Court of Civil Appeals of Texas, Texarkana
Feb 5, 1931
35 S.W.2d 767 (Tex. Civ. App. 1931)

Opinion

No. 3945.

January 21, 1931. Rehearing Denied February 5, 1931.

Appeal from District Court, Cass County; Geo. W. Johnson, Judge.

In the matter of the liquidation of the Marietta State Bank of Marietta, Tex. From an order of the district court allowing and approving expense account of the Banking Commissioner in part and disallowing account in part, the Banking Commissioner appeals.
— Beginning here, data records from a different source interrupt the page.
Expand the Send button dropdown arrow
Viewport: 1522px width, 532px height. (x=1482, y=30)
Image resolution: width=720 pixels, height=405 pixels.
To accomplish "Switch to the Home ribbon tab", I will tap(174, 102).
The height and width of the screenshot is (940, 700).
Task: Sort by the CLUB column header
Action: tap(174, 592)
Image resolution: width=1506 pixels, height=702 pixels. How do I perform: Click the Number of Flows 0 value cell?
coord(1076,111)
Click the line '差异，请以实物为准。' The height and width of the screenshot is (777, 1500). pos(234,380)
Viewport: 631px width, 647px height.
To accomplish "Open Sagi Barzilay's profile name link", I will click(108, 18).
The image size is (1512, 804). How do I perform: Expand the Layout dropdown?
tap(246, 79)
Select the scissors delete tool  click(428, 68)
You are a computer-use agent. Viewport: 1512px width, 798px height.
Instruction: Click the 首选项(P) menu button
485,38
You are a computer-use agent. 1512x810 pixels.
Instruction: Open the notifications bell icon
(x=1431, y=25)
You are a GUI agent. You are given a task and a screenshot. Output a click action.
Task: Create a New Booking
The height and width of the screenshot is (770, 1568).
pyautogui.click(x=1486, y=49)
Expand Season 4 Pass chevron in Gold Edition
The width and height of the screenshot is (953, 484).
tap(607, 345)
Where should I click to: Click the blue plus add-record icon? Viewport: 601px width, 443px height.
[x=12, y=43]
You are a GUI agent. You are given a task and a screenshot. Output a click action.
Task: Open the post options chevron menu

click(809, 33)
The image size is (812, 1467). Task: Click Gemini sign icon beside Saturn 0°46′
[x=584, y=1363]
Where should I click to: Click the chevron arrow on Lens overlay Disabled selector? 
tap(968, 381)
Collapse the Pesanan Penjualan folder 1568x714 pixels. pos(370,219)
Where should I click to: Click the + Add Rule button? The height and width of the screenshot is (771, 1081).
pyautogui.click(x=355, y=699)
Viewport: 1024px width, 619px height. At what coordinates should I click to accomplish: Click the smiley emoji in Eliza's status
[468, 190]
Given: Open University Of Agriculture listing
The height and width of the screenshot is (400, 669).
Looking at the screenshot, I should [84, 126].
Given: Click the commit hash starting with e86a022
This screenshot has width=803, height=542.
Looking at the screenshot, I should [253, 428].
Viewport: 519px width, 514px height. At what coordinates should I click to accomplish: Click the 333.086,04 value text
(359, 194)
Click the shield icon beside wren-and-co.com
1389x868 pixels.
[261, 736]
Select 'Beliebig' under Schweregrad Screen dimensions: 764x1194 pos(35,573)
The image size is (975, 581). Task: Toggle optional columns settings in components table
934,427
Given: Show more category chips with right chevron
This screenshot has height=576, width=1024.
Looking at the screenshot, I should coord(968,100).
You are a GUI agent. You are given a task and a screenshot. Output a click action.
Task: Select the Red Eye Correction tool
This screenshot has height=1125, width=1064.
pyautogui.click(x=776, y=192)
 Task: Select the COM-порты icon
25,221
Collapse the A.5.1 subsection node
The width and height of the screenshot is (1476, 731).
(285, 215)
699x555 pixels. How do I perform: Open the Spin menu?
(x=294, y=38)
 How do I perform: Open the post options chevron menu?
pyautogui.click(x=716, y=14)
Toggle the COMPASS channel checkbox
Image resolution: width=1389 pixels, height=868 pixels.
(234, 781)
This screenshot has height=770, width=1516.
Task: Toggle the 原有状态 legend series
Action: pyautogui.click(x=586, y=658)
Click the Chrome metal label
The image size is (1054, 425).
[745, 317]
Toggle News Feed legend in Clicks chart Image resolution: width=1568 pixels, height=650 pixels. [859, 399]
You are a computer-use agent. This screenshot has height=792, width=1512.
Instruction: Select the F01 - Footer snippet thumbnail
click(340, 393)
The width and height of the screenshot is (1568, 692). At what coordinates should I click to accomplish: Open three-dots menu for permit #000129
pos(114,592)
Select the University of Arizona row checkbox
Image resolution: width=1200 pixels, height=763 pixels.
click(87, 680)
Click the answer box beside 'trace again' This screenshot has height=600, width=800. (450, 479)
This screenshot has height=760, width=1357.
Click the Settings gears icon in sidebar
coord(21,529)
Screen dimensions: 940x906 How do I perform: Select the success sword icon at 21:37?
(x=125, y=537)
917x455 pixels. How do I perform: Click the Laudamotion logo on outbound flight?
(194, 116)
Modified and, as modified, affirmed.

On December 15, 1928, the Marietta State Bank of Marietta, Tex., made voluntary surrender and was placed in the possession and under the control of the banking commissioner of Texas for liquidation. Six months was required for the liquidation of the bank. After August 14, 1929, property of the bank was no longer in active liquidation. On September 15, 1929, the banking commissioner presented to the district court of Cass county and asked approval by a formal order of record an itemized statement of the expenses of supervision and liquidation of the bank commencing with December 20, 1928, up to and including August 14, 1929. Stated in the form of a classified schedule of expense incurred, the account filed would show as follows:

Live Stock expense $157.41 Attorney's fees and expenses 156.66 Court Costs and recording fees 56.61 Salary Expense of Special Agents 1,641.47 Salary Expense of Liq. Div. 850.00 Auto Expense 250.75 Light, Water Fuel 2.50 Postage, Telephone Telegraph 59.74 Supplies 21.10 Taxes 99.52 Extra Labor 270.52 Miscellaneous 47.23

$3,613.51 3/25/30 Approved for $2,532.14

It appears that on October 15, 1929, four depositors in the bank, and acting in the capacity of creditors, filed a protest to the approval by the court of certain specified items of compensation and expenses set out in the banking commissioner's account, setting up "that the said items of said account were unauthorized and excessive." All the depositors of the bank had been paid by the banking commissioner 85 per cent. of their claims. There were enough funds on hand to justify a further 5 per cent. dividend. At the regular March term and after hearing the evidence offered the court, by formal order of record, allowed and approved the account as filed "in the sum of $2,532.14" and refused to allow the account "in the sum of $1,081.07." The court made special findings of fact as follows:

"The items `salary and expenses of special agents, of $1,641.47' is excessive to the amount of $820.74; and the item `Automobile Expense Account, $250.75' is excessive in the amount of $127.37; and that the item `Extra Labor, $270.52' is excessive in the amount of $135.26. Wherefore the court does not allow that amount of the items as above stated, but does allow the account after deducting such items, making the total account allowed, $2,532.14."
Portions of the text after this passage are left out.